A Journey Through Personal Albums and Exploring the Intersection of Tech and Humanity
Welcome to my personal blog that delves into the intricate tapestry of personal albums and the fascinating intersection of ever-evolving technology and humanity. Come along on a journey with me as we delve into the seamless fusion of creativity, state-of-the-art AI and robotics, intricately interwoven within the tapestry of our shared awareness.
Hover your mouse over the image and see the AI genereated caption and rating. Have fun!
AI Headphones Let You Listen to a Single Person in a Crowded Noisy Environment
Imagine being able to focus on a single person's voice in a crowded, noisy environment without any distractions. Apple’s AirPods Pro, for instance, use AI to automatically adjust sound levels by sensing when they’re in conversation. Apple called them Adaptive Noise Control, Personalized Volume, and Conversation Awareness.
Adaptive Noise Control can seamlessly blend Active Noise Cancellation and Transparency mode to adjust the level of noise control based on the changing noise conditions in your surroundings. This means that whether you're in a quiet library or a bustling city street, AirPods Pro will automatically optimize the noise cancellation or transparency to suit your environment.
Personalized Volume can learn your listening preferences over time and adjusts the media volume on your AirPods Pro based on your surrounding environment. This means that if you're in a noisy environment, your earbuds will automatically increase the volume to ensure you can hear your media clearly, while in quieter settings, the volume will be adjusted accordingly.
These are great features but user has little control over whom to listen to or when this happens. Thanks to groundbreaking research from the University of Washington (UW), this is now possible with a new AI system called Target Speech Hearing (TSH).
How Target Speech Hearing Works
The TSH system allows a user wearing headphones to "enroll" a speaker by looking at them for just three to five seconds. The headphones are fitted with microphones that capture the sound waves from the speaker's voice. This signal is then sent to an on-board embedded computer, where machine learning software learns the desired speaker's vocal patterns.
Once the speaker is enrolled, the TSH system cancels all other sounds in the environment and plays only the enrolled speaker's voice in real time, even as the listener moves around in noisy places and no longer faces the speaker. The system's ability to focus on the enrolled voice improves as the speaker continues talking, providing more training data.
(A) Two users are walking near a noisy street (B) the wearer looks at the target speaker for a few seconds to capture a noisy binaural audio example, which is used to learn the speech traits of the target speaker (C) the hearable extracts the target speaker and removes interference, even when the wearer is no longer looking at the target speaker.
The UW team tested the TSH system on 21 subjects, who rated the clarity of the enrolled speaker's voice nearly twice as high as the unfiltered audio on average. This impressive result demonstrates the effectiveness of the AI-powered system in isolating a single voice in a noisy environment.
Potential Applications
The TSH system has numerous potential applications, including:
Enhancing communication in noisy environments such as restaurants, bars, or public transportation
Assisting individuals with hearing impairments in focusing on a single speaker
Improving the quality of remote meetings or conferences by isolating the main speaker's voice
Enabling journalists or researchers to conduct interviews in crowded places without background noise interference
Future Developments
While the current TSH system can only enroll one speaker at a time and requires a clear line of sight to the target speaker, the UW team is working on expanding the system to earbuds and hearing aids in the future. They also aim to improve the system's ability to handle multiple speakers and more complex acoustic environments.

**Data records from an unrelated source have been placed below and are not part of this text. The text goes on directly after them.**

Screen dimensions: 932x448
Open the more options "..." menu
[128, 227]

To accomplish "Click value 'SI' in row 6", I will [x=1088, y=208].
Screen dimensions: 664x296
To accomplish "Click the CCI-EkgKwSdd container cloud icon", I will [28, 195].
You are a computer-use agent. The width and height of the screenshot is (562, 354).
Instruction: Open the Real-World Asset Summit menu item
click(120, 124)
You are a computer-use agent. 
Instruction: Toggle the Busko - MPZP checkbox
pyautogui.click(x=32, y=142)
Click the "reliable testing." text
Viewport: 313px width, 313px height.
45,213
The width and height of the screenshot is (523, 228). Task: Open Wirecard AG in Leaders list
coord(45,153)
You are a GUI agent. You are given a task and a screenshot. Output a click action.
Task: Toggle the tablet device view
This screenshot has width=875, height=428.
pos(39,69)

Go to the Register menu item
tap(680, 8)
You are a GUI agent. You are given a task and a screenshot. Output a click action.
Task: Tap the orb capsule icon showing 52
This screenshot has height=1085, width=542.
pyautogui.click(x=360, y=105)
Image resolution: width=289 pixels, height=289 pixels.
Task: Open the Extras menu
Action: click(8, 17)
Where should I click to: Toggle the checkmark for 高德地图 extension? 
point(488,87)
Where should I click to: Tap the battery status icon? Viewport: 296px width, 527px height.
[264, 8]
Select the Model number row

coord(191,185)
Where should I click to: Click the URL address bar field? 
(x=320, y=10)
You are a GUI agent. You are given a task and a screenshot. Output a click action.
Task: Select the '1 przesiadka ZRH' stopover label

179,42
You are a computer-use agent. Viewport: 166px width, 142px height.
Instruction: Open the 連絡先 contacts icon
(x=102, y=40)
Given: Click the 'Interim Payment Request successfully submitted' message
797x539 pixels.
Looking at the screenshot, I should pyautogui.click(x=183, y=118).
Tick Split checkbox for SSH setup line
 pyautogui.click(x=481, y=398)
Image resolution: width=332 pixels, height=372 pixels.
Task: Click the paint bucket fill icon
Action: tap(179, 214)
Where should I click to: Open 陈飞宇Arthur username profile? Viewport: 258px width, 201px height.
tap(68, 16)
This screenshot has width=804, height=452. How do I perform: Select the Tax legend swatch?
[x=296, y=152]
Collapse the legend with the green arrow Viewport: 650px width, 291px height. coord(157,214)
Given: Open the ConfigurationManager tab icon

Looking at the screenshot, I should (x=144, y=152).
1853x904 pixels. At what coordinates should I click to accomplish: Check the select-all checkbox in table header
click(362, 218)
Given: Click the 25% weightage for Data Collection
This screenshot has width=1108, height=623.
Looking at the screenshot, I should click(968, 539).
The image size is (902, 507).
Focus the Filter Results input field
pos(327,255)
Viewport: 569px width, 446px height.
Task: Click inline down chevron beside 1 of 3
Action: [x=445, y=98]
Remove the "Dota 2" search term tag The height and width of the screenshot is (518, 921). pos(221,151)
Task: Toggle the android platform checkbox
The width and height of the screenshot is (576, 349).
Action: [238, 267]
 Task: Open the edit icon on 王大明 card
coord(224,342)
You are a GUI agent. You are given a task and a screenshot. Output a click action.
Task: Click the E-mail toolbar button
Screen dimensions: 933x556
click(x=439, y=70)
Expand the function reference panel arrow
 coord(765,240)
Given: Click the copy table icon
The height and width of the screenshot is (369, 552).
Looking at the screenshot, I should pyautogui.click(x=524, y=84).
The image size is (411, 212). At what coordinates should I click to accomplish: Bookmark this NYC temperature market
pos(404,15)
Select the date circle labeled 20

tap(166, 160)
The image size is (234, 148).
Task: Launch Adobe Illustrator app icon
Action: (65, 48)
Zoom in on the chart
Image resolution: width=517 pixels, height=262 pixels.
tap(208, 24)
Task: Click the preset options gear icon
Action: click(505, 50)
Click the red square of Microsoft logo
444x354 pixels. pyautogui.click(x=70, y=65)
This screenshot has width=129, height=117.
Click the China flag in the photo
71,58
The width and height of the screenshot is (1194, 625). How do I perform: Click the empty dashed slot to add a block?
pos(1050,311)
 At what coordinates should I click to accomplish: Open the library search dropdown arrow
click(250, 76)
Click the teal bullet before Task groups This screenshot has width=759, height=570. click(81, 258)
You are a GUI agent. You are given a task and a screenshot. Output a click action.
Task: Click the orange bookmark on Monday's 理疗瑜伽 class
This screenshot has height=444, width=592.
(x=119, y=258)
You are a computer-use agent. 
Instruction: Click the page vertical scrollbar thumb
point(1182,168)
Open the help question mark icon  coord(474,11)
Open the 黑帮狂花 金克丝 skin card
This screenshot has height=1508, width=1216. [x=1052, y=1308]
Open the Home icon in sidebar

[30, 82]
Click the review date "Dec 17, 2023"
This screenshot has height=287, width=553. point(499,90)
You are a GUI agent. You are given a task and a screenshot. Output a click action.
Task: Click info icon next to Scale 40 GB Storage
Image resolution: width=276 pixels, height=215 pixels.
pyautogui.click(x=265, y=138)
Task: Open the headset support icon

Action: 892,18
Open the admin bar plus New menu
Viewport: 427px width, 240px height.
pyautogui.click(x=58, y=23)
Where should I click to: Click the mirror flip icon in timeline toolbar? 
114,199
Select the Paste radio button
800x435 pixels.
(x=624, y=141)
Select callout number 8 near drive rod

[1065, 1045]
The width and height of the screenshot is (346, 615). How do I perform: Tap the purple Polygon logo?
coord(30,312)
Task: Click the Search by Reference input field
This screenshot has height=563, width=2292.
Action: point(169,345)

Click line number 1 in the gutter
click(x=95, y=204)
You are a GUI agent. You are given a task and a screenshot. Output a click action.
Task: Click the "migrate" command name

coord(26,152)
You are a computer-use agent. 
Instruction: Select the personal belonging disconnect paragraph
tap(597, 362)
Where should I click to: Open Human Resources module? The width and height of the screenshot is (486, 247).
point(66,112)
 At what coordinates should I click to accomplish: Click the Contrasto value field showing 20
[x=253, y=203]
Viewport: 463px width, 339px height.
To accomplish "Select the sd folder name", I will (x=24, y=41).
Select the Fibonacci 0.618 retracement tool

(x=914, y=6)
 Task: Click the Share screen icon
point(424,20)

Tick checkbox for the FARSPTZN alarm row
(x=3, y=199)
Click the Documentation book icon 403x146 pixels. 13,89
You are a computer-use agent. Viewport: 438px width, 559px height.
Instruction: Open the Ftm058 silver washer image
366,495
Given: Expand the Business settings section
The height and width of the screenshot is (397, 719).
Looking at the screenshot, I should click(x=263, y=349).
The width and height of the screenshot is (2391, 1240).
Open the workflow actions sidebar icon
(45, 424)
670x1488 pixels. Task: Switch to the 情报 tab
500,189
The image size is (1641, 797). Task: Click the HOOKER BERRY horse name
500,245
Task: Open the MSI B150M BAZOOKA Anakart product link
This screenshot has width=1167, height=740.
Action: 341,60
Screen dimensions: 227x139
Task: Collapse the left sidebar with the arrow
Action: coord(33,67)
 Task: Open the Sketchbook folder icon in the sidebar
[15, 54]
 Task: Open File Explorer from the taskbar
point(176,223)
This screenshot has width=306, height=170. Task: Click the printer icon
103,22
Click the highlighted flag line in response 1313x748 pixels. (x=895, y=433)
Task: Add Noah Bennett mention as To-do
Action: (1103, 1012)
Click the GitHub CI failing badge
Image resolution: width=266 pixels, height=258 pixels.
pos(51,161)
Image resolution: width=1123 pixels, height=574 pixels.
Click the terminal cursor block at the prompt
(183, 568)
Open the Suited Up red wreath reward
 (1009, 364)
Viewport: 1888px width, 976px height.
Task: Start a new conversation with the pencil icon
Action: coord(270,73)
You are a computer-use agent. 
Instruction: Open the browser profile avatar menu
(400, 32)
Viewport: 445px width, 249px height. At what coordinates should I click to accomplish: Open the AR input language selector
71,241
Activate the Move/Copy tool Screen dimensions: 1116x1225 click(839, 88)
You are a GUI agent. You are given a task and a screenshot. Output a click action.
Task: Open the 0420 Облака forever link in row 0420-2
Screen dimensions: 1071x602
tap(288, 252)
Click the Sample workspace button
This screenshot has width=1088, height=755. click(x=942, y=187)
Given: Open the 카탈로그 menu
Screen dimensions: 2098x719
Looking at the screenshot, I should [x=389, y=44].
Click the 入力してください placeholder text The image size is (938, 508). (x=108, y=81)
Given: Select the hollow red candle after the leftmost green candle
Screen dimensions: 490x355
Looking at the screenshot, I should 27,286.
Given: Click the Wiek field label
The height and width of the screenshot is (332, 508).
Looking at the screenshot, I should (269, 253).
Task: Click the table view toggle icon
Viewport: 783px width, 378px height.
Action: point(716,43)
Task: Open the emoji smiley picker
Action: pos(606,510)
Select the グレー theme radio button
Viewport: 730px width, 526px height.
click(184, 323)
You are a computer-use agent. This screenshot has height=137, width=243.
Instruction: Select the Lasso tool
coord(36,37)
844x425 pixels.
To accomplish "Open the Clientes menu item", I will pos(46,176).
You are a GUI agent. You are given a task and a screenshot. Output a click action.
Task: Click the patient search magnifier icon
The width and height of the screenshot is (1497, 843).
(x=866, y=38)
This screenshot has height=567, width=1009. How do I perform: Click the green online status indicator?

The Target Speech Hearing system represents a significant advancement in the field of auditory perception and AI-powered hearing devices. By allowing users to focus on a single speaker in a noisy environment, this technology has the potential to revolutionize communication and improve the quality of life for individuals with hearing impairments. As the UW team continues to refine and expand the system, we can expect to see even more exciting developments in the near future.